— TASK OBJECTIVE —
Images excepted, the data below must be repeated exactly.

— EXERCISE INPUTS —

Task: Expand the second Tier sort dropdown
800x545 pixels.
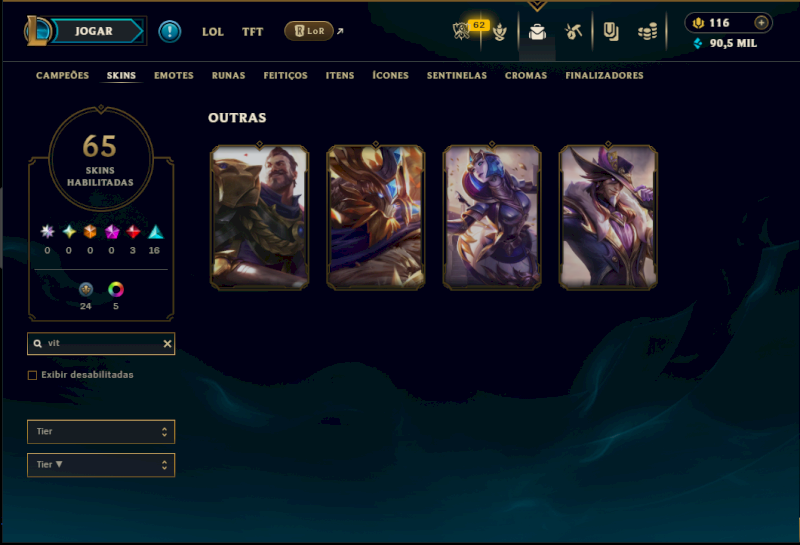Action: (x=101, y=465)
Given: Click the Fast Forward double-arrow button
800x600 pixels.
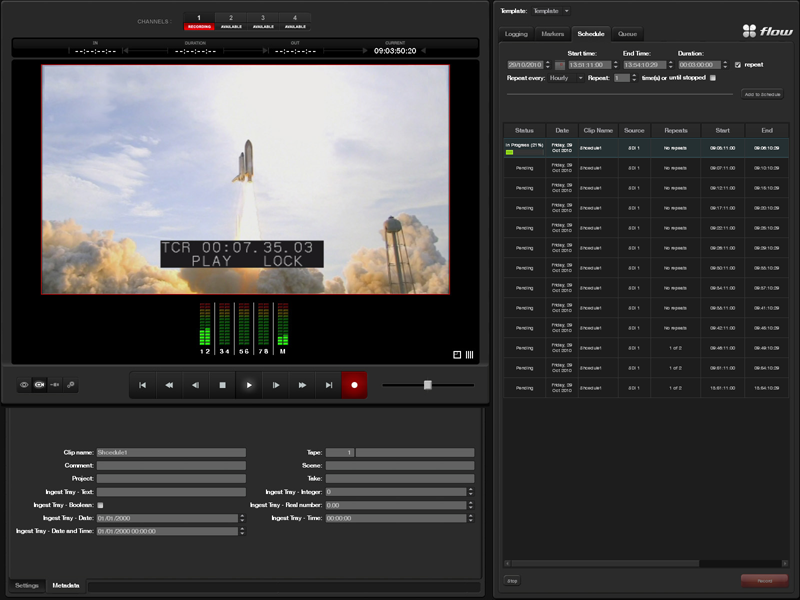Looking at the screenshot, I should [302, 385].
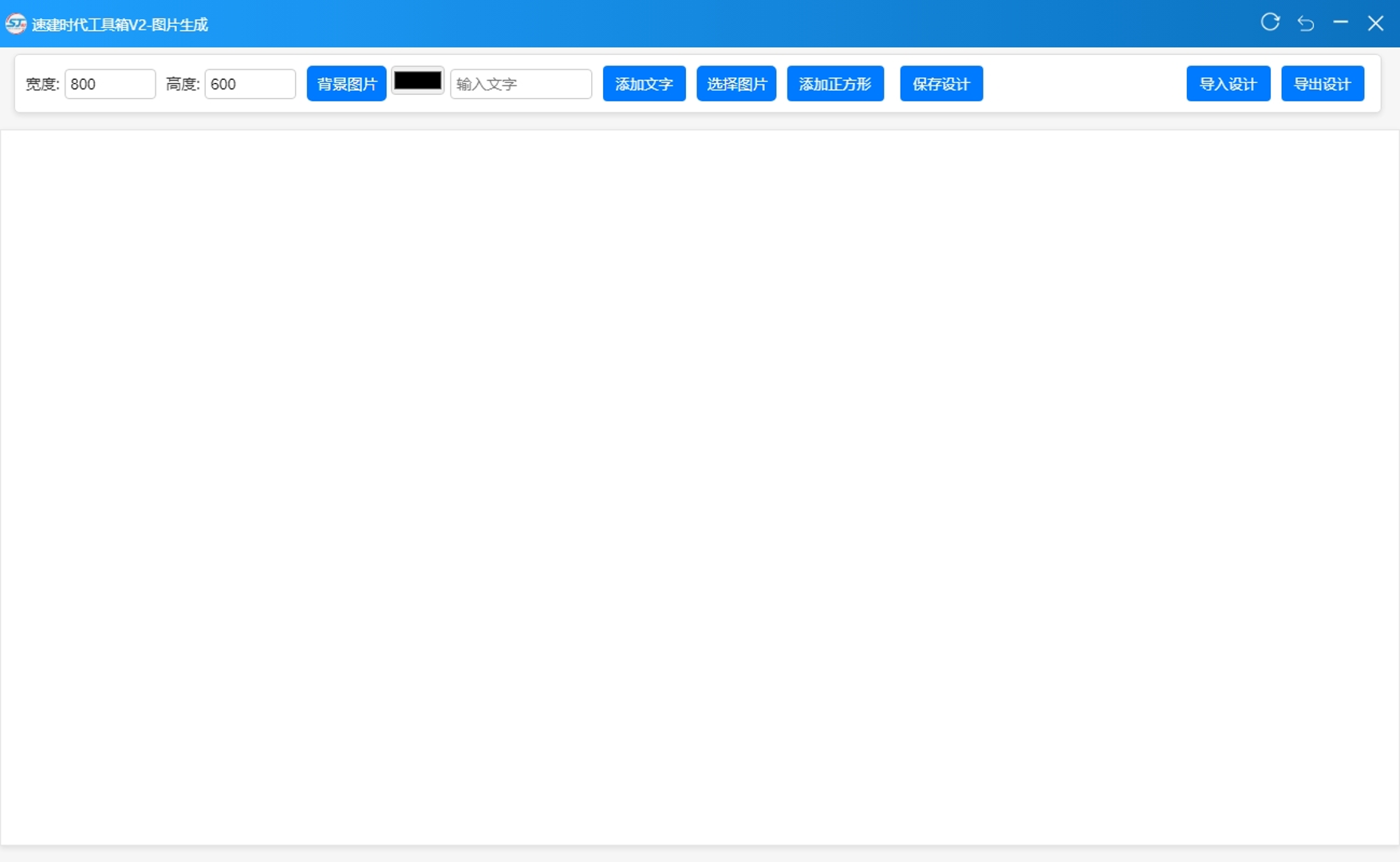Viewport: 1400px width, 862px height.
Task: Click the back arrow icon
Action: [x=1306, y=23]
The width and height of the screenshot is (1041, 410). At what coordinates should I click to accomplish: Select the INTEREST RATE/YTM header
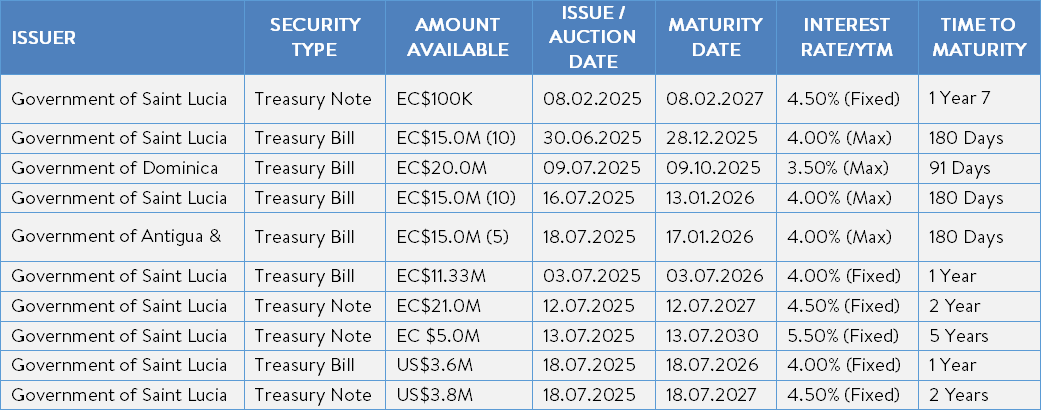coord(846,37)

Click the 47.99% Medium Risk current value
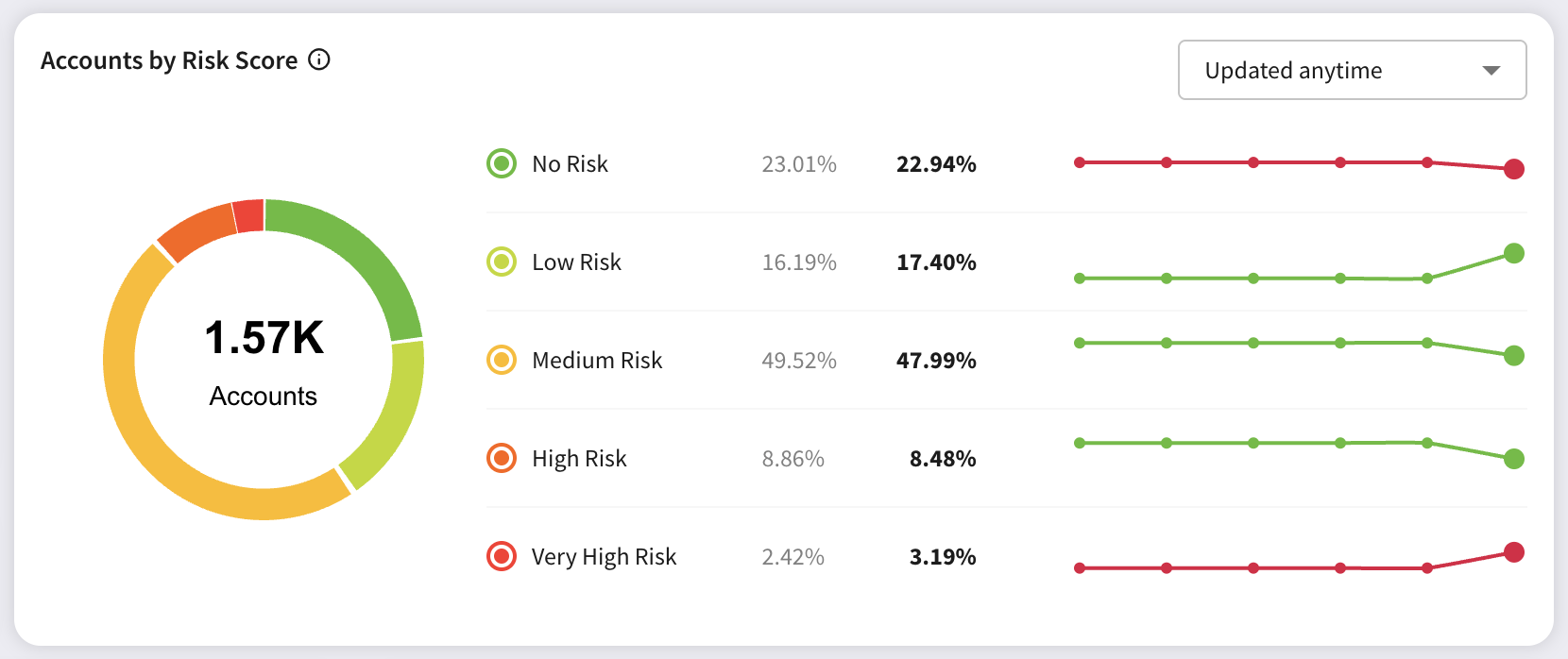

— ANSWER SECTION —
Task: Expand the second Tier sort dropdown
800x545 pixels.
Action: (x=101, y=465)
Given: Click the Fast Forward double-arrow button
800x600 pixels.
Looking at the screenshot, I should [302, 385].
Viewport: 1400px width, 862px height.
Task: Click the back arrow icon
Action: [x=1306, y=23]
The width and height of the screenshot is (1041, 410). At what coordinates should I click to accomplish: Select the INTEREST RATE/YTM header
coord(846,37)

Click the 47.99% Medium Risk current value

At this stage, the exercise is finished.